## WORK INSTRUCTIONS
The required output is the lines below from the line containing "Image resolution: width=766" to the line containing "Open Khallifah Rosser athlete entry", inclusive, retyped exactly. No other lines belong in it.

## INPUT RECORDS
• • •
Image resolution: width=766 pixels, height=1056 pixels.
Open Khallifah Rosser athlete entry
• • •
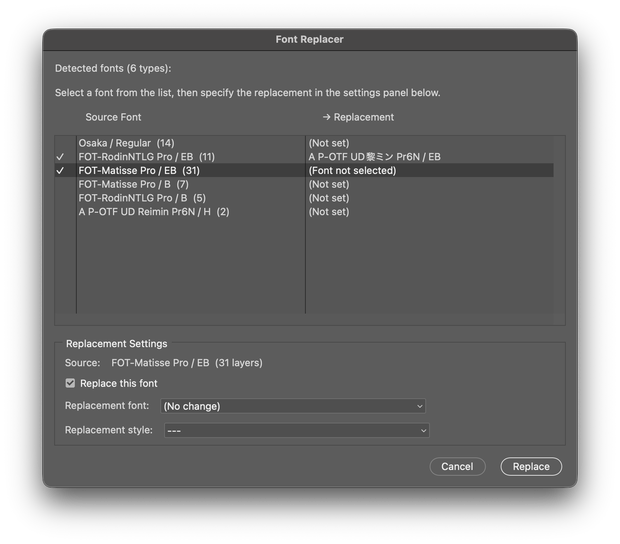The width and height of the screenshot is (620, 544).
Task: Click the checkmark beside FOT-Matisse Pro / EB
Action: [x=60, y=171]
• • •
## ANSWER TO THE PROBLEM
Image resolution: width=766 pixels, height=1056 pixels.
Open Khallifah Rosser athlete entry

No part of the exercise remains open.